SOURCE MATERIAL START

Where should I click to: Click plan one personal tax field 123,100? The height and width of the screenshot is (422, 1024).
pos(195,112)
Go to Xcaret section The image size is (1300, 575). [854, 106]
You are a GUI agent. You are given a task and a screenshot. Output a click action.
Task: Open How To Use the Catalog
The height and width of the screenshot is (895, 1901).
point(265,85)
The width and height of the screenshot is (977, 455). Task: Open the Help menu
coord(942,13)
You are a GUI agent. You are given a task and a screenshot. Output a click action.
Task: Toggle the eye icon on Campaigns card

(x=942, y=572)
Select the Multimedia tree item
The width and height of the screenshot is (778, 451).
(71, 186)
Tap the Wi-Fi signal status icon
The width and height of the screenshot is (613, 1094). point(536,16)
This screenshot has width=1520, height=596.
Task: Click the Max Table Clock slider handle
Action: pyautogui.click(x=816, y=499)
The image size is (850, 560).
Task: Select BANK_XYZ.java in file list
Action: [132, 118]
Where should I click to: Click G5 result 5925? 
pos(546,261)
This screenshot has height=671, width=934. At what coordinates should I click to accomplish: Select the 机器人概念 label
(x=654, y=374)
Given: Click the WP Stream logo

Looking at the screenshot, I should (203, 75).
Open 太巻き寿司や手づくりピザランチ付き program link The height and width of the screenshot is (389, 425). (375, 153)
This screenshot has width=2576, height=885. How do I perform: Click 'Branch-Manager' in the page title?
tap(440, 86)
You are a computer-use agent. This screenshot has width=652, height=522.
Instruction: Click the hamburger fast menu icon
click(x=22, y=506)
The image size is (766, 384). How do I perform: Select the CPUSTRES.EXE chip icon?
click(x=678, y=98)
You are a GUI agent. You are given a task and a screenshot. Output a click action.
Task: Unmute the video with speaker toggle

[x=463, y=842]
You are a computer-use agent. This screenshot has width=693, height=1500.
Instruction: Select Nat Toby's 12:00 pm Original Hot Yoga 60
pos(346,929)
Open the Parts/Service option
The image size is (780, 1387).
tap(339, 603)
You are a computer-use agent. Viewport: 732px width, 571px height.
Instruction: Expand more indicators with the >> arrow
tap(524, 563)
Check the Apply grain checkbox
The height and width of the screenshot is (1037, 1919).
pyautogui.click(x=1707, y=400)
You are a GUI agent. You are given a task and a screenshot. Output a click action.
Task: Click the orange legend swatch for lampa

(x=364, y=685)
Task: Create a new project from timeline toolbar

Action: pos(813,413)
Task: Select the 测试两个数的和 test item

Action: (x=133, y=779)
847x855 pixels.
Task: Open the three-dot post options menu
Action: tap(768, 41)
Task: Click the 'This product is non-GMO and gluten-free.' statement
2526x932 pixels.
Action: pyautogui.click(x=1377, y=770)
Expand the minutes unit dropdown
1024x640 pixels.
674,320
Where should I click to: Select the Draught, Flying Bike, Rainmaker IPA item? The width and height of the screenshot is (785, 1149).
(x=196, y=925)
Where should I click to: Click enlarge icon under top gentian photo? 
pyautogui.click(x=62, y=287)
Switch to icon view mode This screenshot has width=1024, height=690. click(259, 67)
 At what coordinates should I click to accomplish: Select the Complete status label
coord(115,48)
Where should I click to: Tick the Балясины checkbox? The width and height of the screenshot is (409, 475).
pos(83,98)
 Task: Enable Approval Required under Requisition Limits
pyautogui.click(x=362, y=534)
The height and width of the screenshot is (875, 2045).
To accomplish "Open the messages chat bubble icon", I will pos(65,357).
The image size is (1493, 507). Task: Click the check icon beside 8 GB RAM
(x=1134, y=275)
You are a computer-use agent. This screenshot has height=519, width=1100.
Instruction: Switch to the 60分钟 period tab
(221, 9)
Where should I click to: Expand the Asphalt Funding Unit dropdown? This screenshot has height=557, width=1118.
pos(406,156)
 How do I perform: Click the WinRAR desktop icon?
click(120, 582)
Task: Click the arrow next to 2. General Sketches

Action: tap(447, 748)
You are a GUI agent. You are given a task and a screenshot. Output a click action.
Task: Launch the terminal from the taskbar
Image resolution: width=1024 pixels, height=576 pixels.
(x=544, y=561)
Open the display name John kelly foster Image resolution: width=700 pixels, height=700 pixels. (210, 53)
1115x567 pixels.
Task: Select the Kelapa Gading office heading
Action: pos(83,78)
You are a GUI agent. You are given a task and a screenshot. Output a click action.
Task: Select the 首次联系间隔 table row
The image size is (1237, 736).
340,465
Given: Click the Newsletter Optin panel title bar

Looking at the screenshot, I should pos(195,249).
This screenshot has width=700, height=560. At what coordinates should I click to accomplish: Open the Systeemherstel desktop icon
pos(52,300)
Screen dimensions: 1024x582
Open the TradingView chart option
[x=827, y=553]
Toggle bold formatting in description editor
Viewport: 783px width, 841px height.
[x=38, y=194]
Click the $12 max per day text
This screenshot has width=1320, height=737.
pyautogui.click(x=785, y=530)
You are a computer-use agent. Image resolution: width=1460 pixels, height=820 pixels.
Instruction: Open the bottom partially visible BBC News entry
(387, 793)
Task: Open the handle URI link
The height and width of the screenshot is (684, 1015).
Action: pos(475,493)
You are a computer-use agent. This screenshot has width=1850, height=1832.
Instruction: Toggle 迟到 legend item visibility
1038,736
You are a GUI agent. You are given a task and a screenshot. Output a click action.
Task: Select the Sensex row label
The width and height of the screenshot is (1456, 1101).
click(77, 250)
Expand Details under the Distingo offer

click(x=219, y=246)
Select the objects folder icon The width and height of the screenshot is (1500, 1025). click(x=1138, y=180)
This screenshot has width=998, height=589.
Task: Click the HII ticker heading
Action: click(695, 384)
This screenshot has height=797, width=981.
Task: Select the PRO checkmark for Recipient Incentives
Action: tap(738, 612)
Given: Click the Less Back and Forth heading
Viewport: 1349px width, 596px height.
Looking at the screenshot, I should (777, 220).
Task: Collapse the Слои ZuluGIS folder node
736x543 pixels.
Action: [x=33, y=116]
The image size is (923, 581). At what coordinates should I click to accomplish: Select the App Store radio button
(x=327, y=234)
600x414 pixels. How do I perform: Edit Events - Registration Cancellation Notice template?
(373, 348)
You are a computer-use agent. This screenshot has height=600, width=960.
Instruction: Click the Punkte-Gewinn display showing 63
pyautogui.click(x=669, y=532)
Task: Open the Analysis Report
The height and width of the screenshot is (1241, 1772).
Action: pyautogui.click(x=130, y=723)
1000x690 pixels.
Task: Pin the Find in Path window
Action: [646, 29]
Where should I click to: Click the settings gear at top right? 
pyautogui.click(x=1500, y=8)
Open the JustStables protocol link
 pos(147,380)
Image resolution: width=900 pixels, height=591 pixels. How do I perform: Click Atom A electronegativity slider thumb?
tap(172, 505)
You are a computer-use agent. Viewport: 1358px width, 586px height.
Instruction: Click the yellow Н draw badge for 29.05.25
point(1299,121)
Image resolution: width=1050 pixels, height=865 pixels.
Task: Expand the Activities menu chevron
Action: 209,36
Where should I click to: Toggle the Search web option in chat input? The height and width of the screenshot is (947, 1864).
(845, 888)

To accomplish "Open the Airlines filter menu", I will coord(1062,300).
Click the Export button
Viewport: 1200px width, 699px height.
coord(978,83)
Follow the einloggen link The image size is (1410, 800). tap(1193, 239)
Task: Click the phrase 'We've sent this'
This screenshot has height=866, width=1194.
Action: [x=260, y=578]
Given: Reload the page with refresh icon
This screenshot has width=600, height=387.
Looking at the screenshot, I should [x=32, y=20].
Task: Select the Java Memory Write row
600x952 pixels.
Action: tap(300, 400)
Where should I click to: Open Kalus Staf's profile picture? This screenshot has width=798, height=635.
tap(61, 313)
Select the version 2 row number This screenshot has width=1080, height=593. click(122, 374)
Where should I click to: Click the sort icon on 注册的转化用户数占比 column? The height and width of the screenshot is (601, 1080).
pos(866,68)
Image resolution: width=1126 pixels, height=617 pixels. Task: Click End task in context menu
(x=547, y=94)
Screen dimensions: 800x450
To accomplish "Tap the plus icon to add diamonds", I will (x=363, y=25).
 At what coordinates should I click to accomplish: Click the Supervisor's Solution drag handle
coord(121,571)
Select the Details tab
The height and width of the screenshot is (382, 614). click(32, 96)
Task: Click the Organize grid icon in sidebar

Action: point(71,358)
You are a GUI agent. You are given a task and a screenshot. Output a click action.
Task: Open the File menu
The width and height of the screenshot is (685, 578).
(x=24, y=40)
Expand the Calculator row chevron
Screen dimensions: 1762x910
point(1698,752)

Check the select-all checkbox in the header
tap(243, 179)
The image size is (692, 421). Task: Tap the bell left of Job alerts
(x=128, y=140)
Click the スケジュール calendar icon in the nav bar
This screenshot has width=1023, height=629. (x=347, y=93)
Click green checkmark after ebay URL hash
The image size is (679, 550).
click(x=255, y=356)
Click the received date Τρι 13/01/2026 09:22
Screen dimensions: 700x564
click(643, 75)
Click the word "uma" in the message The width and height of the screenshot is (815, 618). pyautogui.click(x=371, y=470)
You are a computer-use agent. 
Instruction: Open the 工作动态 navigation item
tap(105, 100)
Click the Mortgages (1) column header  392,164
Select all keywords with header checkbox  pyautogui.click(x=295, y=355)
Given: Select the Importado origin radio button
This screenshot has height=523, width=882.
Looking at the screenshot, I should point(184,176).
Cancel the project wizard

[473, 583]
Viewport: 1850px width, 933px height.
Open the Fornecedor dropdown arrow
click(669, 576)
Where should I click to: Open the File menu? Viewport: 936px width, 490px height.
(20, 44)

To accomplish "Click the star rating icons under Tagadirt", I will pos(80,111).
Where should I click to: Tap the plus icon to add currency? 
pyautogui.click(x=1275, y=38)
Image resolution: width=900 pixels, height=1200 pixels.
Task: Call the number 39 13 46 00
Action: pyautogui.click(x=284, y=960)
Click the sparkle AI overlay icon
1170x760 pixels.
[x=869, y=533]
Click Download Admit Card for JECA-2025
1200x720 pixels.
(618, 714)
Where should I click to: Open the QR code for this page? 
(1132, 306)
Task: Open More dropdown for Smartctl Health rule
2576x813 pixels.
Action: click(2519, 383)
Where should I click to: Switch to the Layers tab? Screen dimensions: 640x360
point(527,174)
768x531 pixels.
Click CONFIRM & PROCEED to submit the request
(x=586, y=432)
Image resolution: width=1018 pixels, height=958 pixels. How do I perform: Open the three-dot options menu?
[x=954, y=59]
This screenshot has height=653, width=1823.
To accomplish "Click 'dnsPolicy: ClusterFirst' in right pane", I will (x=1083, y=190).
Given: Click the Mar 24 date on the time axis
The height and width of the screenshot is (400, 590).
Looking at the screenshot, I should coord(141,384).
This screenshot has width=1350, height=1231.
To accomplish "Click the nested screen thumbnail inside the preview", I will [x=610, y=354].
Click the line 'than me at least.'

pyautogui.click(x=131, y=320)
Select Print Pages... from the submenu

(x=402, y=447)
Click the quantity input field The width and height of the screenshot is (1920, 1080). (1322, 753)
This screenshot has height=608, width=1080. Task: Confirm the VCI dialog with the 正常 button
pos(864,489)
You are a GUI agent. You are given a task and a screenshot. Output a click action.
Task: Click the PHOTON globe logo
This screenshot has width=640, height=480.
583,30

SOURCE MATERIAL END

Only the lines from the beginning of the data above through the line containing "has width=693, height=1500." should be repeated, exactly as they appear.

▶ _ANSWER BOX_
Where should I click to: Click plan one personal tax field 123,100? The height and width of the screenshot is (422, 1024).
pos(195,112)
Go to Xcaret section The image size is (1300, 575). [854, 106]
You are a GUI agent. You are given a task and a screenshot. Output a click action.
Task: Open How To Use the Catalog
The height and width of the screenshot is (895, 1901).
point(265,85)
The width and height of the screenshot is (977, 455). Task: Open the Help menu
coord(942,13)
You are a GUI agent. You are given a task and a screenshot. Output a click action.
Task: Toggle the eye icon on Campaigns card

(x=942, y=572)
Select the Multimedia tree item
The width and height of the screenshot is (778, 451).
(71, 186)
Tap the Wi-Fi signal status icon
The width and height of the screenshot is (613, 1094). point(536,16)
This screenshot has width=1520, height=596.
Task: Click the Max Table Clock slider handle
Action: pyautogui.click(x=816, y=499)
The image size is (850, 560).
Task: Select BANK_XYZ.java in file list
Action: [132, 118]
Where should I click to: Click G5 result 5925? 
pos(546,261)
This screenshot has height=671, width=934. At what coordinates should I click to accomplish: Select the 机器人概念 label
(x=654, y=374)
Given: Click the WP Stream logo

Looking at the screenshot, I should (203, 75).
Open 太巻き寿司や手づくりピザランチ付き program link The height and width of the screenshot is (389, 425). (375, 153)
This screenshot has width=2576, height=885. How do I perform: Click 'Branch-Manager' in the page title?
tap(440, 86)
You are a computer-use agent. This screenshot has width=652, height=522.
Instruction: Click the hamburger fast menu icon
click(x=22, y=506)
The image size is (766, 384). How do I perform: Select the CPUSTRES.EXE chip icon?
click(x=678, y=98)
You are a GUI agent. You are given a task and a screenshot. Output a click action.
Task: Unmute the video with speaker toggle

[x=463, y=842]
You are a computer-use agent. This screenshot has width=693, height=1500.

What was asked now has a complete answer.